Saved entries
• • • • • • •

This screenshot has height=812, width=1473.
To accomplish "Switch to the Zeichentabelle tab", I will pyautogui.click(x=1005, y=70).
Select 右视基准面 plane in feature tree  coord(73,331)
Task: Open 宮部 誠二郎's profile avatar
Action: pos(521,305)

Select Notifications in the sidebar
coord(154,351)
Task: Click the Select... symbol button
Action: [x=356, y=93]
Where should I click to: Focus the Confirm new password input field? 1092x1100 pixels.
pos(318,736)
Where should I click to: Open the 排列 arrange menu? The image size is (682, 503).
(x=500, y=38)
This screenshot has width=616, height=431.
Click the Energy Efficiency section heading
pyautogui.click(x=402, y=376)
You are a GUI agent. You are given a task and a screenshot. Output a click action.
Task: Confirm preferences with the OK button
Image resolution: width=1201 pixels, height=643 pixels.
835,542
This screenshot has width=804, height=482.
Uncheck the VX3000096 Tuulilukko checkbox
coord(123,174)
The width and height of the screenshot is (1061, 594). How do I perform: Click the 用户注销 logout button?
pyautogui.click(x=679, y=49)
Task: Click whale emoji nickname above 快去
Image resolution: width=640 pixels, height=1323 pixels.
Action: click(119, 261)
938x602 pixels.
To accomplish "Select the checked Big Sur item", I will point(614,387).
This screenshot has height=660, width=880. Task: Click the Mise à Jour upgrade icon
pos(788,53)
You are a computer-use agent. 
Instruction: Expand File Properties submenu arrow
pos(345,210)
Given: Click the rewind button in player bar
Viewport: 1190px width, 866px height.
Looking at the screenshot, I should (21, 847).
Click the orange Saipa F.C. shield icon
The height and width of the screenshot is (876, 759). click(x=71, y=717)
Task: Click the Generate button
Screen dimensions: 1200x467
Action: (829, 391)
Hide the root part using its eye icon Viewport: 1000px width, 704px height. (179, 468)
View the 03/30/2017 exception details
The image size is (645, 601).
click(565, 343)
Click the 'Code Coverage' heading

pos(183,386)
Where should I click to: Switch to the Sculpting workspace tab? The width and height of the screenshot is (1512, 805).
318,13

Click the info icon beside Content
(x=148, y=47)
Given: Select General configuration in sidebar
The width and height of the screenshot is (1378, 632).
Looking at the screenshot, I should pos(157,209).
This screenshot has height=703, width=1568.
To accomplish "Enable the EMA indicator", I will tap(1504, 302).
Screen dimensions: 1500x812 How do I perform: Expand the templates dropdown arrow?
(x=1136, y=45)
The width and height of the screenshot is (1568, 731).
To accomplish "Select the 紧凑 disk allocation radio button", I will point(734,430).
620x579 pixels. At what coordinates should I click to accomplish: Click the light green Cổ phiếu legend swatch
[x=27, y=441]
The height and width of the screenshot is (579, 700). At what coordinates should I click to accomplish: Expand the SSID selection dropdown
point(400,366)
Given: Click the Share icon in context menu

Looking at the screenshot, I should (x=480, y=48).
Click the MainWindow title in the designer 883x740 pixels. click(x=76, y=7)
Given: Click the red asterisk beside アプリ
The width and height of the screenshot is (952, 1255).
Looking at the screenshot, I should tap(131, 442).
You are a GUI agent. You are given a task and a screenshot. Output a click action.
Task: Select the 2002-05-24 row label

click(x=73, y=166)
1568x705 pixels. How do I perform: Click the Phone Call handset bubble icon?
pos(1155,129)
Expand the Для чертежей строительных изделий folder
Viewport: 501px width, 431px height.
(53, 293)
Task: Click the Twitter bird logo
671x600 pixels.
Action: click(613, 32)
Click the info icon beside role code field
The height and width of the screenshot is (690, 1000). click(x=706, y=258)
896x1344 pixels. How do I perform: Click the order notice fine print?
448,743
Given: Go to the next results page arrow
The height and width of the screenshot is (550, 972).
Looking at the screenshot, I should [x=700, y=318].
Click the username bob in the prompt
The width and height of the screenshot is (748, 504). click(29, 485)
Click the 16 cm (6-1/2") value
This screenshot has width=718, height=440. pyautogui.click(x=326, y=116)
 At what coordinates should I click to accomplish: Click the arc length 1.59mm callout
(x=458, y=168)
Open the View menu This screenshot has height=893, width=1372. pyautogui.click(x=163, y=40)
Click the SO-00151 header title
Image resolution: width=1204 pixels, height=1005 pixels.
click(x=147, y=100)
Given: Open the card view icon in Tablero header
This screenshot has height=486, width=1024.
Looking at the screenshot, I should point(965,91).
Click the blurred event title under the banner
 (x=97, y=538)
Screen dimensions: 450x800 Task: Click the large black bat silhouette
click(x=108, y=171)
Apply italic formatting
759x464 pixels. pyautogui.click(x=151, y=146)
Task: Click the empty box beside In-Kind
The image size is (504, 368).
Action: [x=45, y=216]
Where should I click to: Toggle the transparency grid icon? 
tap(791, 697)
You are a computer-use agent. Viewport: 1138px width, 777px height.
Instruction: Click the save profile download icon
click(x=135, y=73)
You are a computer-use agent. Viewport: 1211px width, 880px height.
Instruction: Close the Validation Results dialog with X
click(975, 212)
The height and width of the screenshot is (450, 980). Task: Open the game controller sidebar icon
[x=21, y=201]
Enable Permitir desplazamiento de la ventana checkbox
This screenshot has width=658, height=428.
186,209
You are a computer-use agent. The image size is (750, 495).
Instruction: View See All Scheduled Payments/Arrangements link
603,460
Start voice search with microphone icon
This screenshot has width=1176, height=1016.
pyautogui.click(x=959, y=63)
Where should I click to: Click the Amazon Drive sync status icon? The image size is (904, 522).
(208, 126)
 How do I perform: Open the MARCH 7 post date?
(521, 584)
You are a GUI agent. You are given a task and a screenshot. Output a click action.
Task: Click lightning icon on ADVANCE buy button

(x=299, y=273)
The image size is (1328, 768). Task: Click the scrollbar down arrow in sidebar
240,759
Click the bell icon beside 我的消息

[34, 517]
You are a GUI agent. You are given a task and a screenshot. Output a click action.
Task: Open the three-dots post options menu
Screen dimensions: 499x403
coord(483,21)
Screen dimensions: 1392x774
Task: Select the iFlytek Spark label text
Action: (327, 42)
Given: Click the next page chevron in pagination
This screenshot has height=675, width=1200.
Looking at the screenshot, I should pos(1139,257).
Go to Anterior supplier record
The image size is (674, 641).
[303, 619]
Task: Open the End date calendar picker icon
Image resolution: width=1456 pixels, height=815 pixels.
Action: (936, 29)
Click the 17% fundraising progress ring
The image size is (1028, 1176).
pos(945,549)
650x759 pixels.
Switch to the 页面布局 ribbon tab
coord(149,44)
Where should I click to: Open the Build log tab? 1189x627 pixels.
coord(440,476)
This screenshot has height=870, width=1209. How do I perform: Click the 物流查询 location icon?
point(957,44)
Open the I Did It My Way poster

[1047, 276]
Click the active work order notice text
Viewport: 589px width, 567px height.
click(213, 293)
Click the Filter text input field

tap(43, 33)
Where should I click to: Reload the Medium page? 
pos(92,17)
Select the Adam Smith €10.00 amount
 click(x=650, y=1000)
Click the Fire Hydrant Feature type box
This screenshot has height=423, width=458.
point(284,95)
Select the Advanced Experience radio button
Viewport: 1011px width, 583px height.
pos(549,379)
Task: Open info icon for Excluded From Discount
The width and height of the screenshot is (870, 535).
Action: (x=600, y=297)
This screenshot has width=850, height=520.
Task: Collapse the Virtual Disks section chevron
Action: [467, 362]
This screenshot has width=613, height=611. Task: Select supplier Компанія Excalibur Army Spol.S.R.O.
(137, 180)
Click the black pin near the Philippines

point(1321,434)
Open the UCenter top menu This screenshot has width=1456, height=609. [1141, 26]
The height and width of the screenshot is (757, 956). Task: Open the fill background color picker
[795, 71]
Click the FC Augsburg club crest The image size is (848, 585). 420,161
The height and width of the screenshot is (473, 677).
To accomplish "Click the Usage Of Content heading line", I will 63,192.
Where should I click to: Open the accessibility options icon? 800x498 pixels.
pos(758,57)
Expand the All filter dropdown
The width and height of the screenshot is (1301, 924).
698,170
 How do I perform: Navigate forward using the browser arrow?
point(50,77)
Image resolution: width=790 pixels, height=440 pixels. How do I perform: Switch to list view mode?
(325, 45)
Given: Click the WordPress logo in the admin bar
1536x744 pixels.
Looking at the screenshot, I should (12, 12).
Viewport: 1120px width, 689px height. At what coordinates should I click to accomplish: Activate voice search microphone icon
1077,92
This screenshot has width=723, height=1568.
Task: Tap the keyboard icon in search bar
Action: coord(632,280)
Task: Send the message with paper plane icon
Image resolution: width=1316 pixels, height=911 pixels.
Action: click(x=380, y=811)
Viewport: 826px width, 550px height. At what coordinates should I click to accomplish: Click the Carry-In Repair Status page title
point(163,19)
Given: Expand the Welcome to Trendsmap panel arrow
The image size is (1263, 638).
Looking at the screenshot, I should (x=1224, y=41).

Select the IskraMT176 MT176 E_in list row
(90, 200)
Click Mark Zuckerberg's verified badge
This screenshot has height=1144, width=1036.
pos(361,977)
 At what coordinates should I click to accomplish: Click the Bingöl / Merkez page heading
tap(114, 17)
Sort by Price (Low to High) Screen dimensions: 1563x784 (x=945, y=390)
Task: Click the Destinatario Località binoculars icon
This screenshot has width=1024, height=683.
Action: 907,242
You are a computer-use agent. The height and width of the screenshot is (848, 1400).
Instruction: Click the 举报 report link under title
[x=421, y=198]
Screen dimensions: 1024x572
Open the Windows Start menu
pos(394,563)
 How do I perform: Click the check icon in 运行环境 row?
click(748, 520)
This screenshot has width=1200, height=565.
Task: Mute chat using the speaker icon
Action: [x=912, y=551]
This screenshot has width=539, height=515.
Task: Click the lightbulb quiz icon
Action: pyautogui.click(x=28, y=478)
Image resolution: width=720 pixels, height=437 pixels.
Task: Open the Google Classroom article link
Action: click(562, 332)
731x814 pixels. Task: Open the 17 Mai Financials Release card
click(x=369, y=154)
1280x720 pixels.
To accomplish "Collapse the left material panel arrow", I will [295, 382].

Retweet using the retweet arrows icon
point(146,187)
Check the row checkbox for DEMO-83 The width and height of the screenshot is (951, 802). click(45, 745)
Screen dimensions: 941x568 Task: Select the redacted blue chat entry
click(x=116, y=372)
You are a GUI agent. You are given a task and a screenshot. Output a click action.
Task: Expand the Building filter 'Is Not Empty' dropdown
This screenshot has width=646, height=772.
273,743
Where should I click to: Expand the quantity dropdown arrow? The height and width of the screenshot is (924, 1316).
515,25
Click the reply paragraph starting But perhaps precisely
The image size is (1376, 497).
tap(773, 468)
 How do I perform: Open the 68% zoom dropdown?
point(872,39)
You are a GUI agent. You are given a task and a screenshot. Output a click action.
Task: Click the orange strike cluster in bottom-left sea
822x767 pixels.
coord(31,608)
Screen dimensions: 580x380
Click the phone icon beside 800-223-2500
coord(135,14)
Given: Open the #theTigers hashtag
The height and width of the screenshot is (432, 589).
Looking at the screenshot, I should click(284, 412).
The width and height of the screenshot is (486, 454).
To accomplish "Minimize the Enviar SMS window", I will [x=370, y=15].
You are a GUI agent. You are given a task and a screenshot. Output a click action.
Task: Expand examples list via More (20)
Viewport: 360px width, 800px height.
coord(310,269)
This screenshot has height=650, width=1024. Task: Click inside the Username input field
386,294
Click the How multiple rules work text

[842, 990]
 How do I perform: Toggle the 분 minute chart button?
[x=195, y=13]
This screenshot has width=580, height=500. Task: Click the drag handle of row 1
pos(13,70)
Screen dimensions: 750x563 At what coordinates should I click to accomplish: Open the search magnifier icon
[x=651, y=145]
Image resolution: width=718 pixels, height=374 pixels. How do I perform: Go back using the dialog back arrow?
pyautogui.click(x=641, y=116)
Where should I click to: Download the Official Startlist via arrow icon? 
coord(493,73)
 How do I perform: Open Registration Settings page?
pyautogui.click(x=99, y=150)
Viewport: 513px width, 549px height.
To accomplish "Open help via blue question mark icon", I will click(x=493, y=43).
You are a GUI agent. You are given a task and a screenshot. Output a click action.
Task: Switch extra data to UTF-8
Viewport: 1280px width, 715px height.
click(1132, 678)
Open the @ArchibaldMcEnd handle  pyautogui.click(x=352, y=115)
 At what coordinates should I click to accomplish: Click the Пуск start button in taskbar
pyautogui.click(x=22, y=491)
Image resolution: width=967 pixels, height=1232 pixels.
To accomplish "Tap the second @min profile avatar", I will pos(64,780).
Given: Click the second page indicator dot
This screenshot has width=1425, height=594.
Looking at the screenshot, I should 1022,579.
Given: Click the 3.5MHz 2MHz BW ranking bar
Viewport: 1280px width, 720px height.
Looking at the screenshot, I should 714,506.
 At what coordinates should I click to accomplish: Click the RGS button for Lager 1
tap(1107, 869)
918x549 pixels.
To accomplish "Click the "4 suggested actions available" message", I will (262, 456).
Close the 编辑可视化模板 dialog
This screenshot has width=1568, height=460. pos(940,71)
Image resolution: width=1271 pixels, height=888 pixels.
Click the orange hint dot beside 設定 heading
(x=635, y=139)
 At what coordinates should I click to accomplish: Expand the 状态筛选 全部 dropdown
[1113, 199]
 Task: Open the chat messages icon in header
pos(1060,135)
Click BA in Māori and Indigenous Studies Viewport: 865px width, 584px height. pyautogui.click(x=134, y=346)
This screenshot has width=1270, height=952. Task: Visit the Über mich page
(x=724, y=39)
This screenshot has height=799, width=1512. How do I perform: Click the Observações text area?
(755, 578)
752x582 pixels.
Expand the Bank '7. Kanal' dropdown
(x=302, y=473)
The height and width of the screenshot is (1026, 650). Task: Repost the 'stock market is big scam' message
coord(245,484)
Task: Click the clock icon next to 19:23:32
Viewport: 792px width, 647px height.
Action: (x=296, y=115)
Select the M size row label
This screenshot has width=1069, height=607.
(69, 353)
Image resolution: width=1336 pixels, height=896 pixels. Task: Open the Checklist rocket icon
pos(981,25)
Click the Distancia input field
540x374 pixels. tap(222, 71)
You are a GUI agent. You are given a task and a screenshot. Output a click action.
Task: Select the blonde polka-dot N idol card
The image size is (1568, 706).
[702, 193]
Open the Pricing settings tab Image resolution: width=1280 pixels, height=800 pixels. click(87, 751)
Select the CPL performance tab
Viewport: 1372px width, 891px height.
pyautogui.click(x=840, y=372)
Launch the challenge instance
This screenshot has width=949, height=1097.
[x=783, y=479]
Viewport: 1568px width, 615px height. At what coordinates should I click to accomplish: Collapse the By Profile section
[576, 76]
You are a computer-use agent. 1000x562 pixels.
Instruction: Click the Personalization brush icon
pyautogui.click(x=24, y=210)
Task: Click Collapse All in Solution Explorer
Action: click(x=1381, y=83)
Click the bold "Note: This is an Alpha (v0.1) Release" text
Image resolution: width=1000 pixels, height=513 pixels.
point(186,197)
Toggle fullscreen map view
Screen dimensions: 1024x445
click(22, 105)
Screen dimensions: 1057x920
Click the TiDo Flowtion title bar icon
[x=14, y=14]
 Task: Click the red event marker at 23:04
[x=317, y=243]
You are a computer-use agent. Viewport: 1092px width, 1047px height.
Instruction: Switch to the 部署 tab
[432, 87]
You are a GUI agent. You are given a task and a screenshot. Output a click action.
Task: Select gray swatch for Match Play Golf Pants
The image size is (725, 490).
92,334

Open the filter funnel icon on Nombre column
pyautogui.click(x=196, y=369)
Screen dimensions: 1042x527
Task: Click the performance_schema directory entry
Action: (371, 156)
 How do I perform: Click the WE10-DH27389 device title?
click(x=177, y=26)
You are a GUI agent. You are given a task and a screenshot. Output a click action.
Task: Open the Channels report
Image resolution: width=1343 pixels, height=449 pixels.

• • • • • • •

Task objective:
Copy only this part of the entries above: the line with "How do I perform: Open the 68%", the line with "Open the @ArchibaldMcEnd", and the lines between, all exactly as written.

Exercise result:
 How do I perform: Open the 68% zoom dropdown?
point(872,39)
You are a GUI agent. You are given a task and a screenshot. Output a click action.
Task: Click the orange strike cluster in bottom-left sea
822x767 pixels.
coord(31,608)
Screen dimensions: 580x380
Click the phone icon beside 800-223-2500
coord(135,14)
Given: Open the #theTigers hashtag
The height and width of the screenshot is (432, 589).
Looking at the screenshot, I should click(284, 412).
The width and height of the screenshot is (486, 454).
To accomplish "Minimize the Enviar SMS window", I will [x=370, y=15].
You are a GUI agent. You are given a task and a screenshot. Output a click action.
Task: Expand examples list via More (20)
Viewport: 360px width, 800px height.
coord(310,269)
This screenshot has height=650, width=1024. Task: Click inside the Username input field
386,294
Click the How multiple rules work text

[842, 990]
 How do I perform: Toggle the 분 minute chart button?
[x=195, y=13]
This screenshot has width=580, height=500. Task: Click the drag handle of row 1
pos(13,70)
Screen dimensions: 750x563 At what coordinates should I click to accomplish: Open the search magnifier icon
[x=651, y=145]
Image resolution: width=718 pixels, height=374 pixels. How do I perform: Go back using the dialog back arrow?
pyautogui.click(x=641, y=116)
Where should I click to: Download the Official Startlist via arrow icon? 
coord(493,73)
 How do I perform: Open Registration Settings page?
pyautogui.click(x=99, y=150)
Viewport: 513px width, 549px height.
To accomplish "Open help via blue question mark icon", I will click(x=493, y=43).
You are a GUI agent. You are given a task and a screenshot. Output a click action.
Task: Switch extra data to UTF-8
Viewport: 1280px width, 715px height.
click(1132, 678)
Open the @ArchibaldMcEnd handle  pyautogui.click(x=352, y=115)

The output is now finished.